Ausreichende Versorgung macht aktive Sterbehilfe und Euthanasie überflüssig

In den vergangenen Tagen war sehr viel von Euthanasie-Konzepten, wie wir sie aus Holland oder Belgien kennen, und vom assistierten Suizid in der Schweiz die Rede. Anlässlich von Allerheiligen und Allerseelen berichteten die Medien unter anderem über Palliativversorgungs-Konzepte, der Suizid der amerikanischen Krebspatientin Brittany Maynard (†29) wurde medial stark aufgegriffen. Und am vergangenen Freitag fand die erste Arbeitssitzung der parlamentarischen Enquete-Kommission „Würde am Ende des Lebens“ statt. Eine insgesamt wichtige Diskussion, bei der allerdings Risiken der „Enttabuisierung“ sinnvoller medizinischer und ethischer Standpunkte und Standards droht und Fehlentwicklungen, wie wir sie aus anderen Ländern kennen, nicht auszuschließen sind.

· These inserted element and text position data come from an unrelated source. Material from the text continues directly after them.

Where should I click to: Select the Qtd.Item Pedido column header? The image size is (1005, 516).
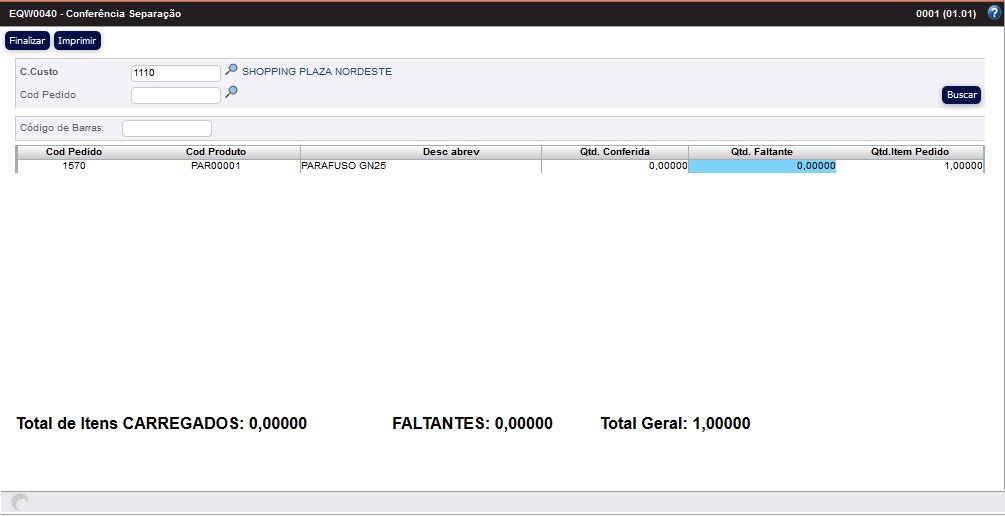point(909,152)

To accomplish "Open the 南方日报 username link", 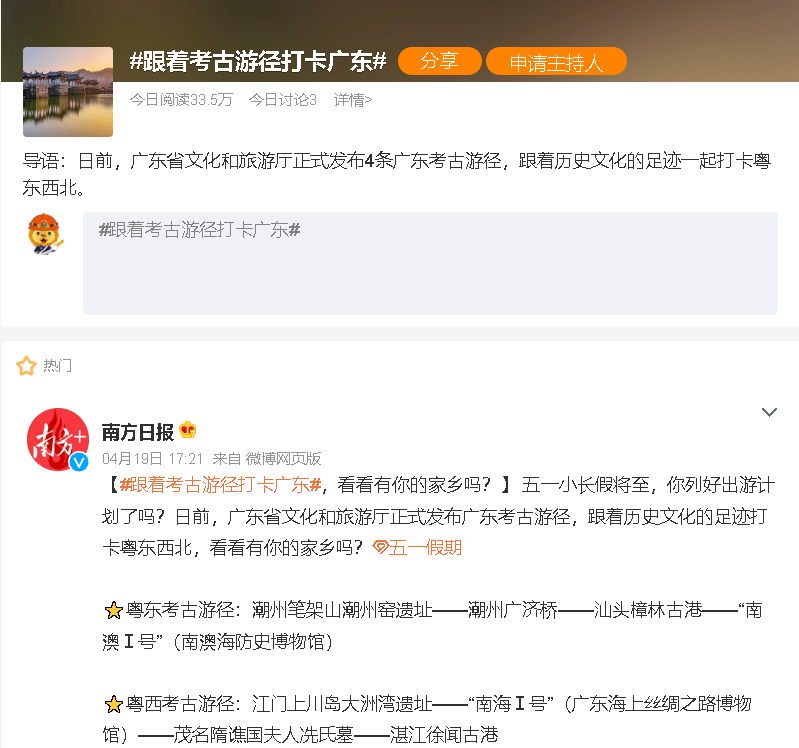I will [138, 432].
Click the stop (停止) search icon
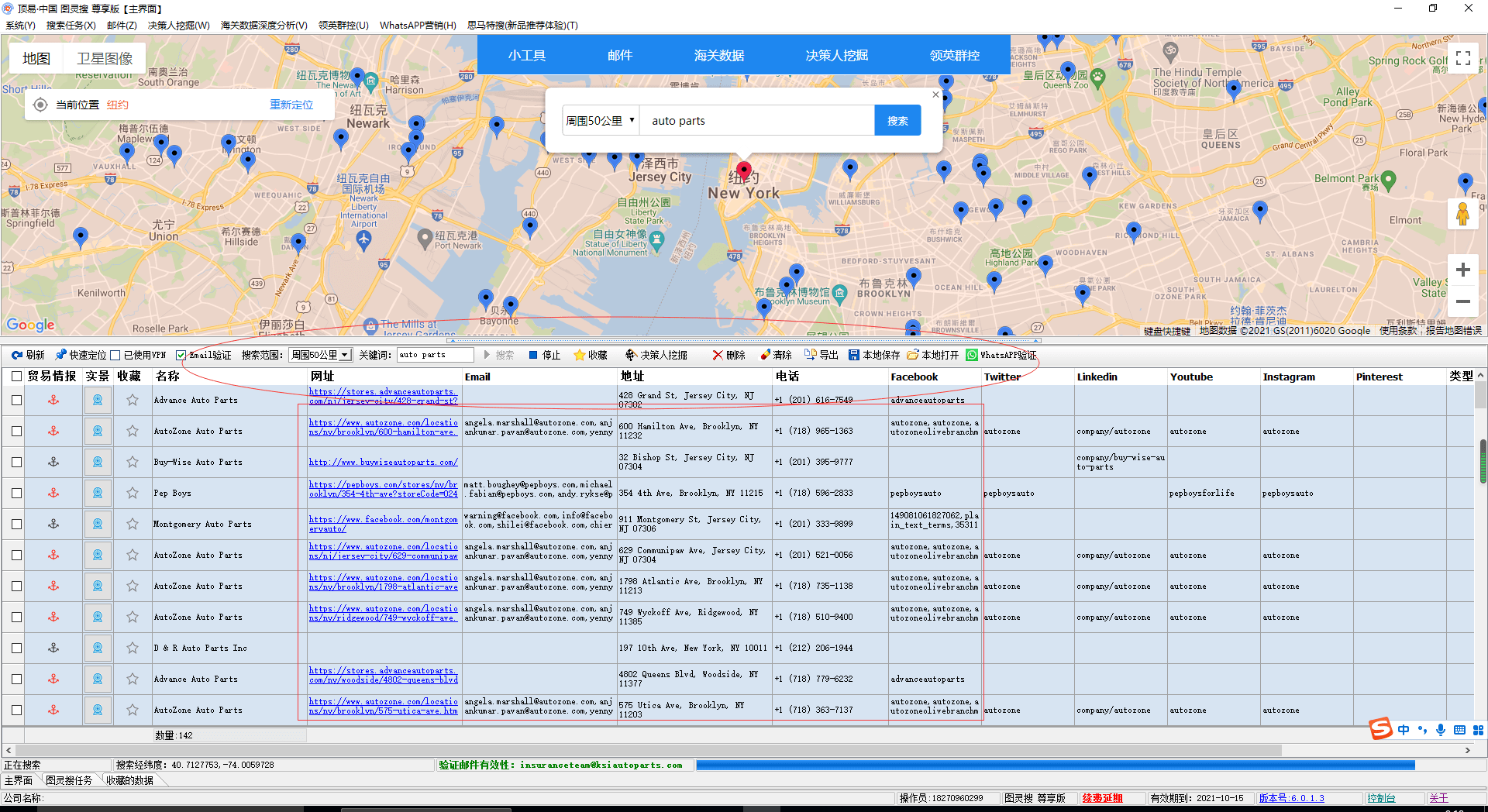The height and width of the screenshot is (812, 1488). point(533,355)
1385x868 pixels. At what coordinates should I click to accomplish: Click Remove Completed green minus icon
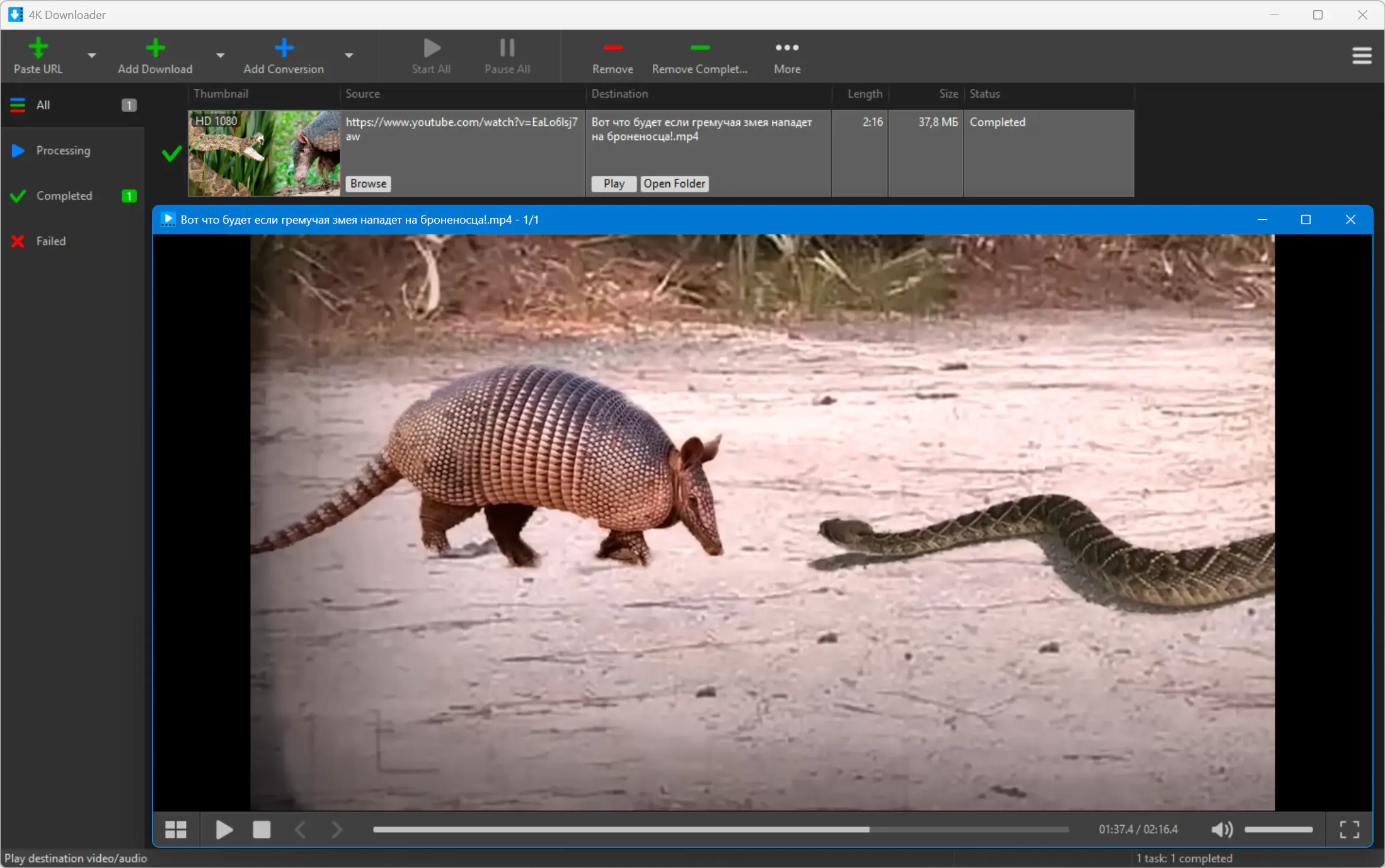click(699, 48)
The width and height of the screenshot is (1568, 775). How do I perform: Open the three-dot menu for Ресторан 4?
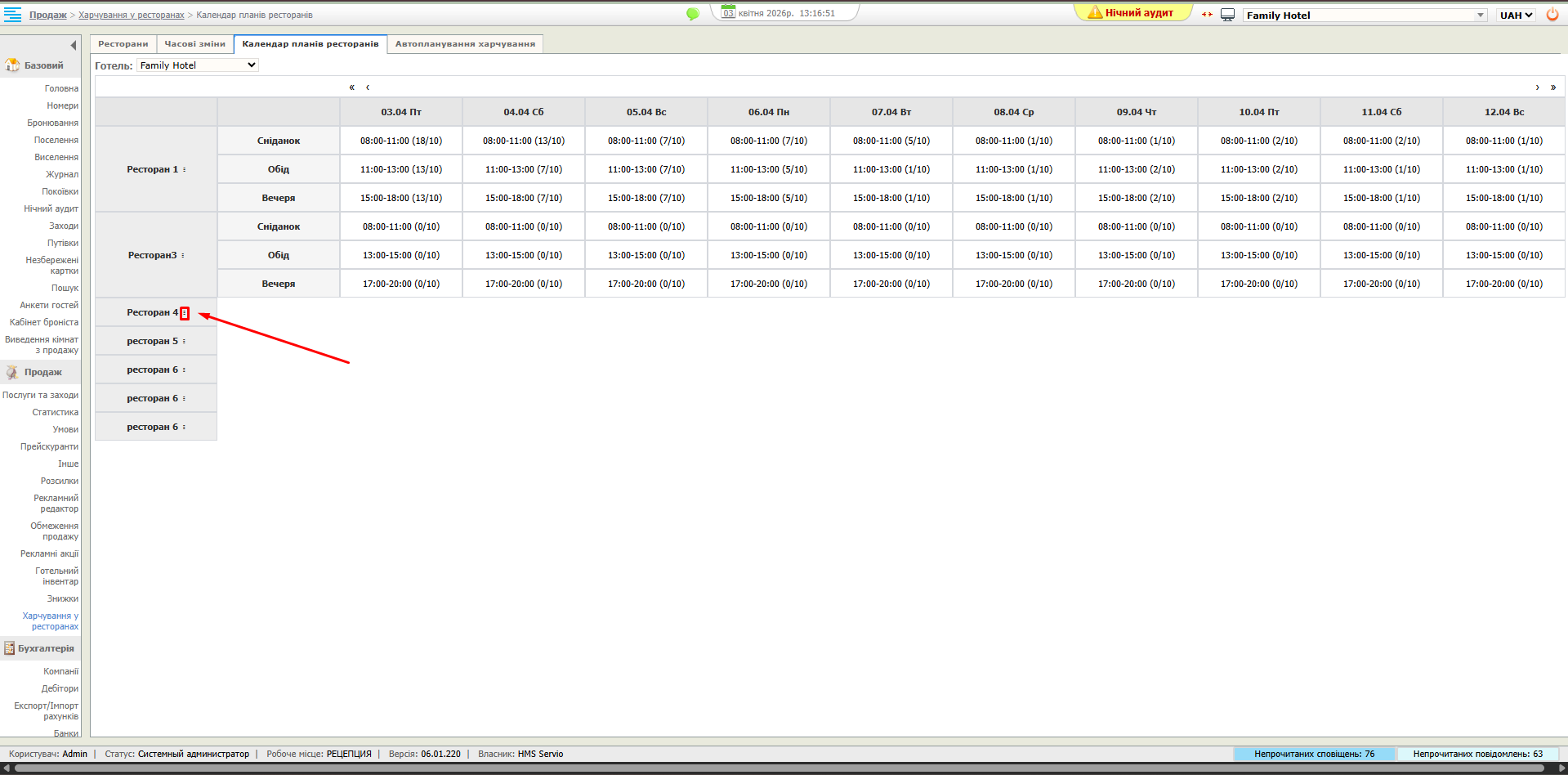coord(185,313)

Einige der in Österreich geäußerten Standpunkte und Forderungen sind allerdings aus ärztlicher Sicht inakzeptabel, ebenso wie Entwicklungen in Belgien, Holland und der Schweiz. So zeigt beispielsweise der niederländische Euthanasiebericht 2013, dass die Fallzahlen in sieben Jahren um 150 Prozent gestiegen sind, in Belgien haben sie sich in drei Jahren verdoppelt.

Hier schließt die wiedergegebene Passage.